Look at those ghastly figures. I used to write it “Hartford, 1871.” There was no Susy then—there is no Susy now. And how much lies between—one long lovely stretch of scented fields, & meadows, & shady woodlands; & suddenly Sahara! You speak of the glorious days of that old time–& they were. It is my quarrel—that traps like that are set. Susy & Winnie given us, in miserable sport, & then taken away.

Sam then wrote of a story he’d mentioned to Howells the last time they were together, probably in the spring of 1895 before Sam’s world tour. This was a tale with a “culminating disaster” that he still intended to write. He told of burying himself in work—“Long hours—8 & 9 on a stretch, sometimes. And all the days, Sundays included.” A lot of what he wrote didn’t please him, but lately he was doing dramatic work (including “Is He Dead?” a comedy he wished Rogers to burn—he didn’t.)

 If you were here I think we could cry down each other’s necks, as in your dream. For we are a pair of old derelicts drifting around, now, with some of our passengers gone & the sunniness of the others in eclipse.

 Of course a good deal of this friskiness comes of my being in sight of land—on the Webster & Co. debts, I mean. (Private.) We’ve lived close to the bone & saved every cent we could, & there’s no undisputed claim, now, that we can’t cash….There are only two claims which I dispute & which I mean to look into personally before I pay them. But they are small. Both together they amount to only $12,500 [MTHL 2: 669-71]. Note: this last amount was $9,000 disputed to the Mt. Morris Bank, and the balance to the Grant family.

William H. Payne of the Mt. Morris Bank wrote H.H. Rogers offering to settle their claim on unpaid notes for $6,750. Rogers would suggest a small adjustment, bringing the total owing to $6,612.46, which Payne accepted by letter on Jan. 26 [MTHHR 320-1n1].

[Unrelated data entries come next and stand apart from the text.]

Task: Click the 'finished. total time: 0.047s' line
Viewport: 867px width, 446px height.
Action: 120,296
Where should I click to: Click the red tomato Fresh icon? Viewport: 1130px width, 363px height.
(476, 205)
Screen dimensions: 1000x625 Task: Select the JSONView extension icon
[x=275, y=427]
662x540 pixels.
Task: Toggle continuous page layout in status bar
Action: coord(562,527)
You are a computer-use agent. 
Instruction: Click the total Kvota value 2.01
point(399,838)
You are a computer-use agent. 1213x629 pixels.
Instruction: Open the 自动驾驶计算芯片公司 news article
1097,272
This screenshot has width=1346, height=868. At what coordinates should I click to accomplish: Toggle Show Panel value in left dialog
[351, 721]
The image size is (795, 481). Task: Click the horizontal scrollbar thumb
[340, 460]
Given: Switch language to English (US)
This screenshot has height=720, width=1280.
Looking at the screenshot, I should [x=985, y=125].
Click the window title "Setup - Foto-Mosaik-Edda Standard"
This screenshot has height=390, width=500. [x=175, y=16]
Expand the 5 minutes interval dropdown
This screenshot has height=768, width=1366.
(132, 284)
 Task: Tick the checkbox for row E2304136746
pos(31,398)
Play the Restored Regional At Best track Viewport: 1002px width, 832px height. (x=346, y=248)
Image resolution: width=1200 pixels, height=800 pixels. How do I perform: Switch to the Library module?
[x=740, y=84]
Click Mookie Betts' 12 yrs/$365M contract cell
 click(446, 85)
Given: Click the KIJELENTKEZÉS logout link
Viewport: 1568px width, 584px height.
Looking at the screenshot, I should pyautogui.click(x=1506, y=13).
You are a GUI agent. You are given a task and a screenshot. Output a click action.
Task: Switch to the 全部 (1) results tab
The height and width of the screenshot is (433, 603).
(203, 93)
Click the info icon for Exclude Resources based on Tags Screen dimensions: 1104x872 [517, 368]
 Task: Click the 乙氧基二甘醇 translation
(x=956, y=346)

Literary Digest ran “Mark Twain as a Globe-Trotter,” a review of FE, p.115-16. Tenney: “consists largely of excerpts showing MT’s observation and humor, but little on his social commentary” [28].

Dr. Alfred Peter Hillier’s Raid and Reform was excerpted in Academy p.96. Tenney: “An extract from his diary, describing MT’s visit to the prison camp in Pretoria during his world lecture tour. MT told the prisoners that prison life provides valuable leisure, and promised to ask the president to extend their sentences” [29] Note: Hillier (b. 1858).

SLC used mourning border for most letters from Susy’s death on, then from Livy’s death on.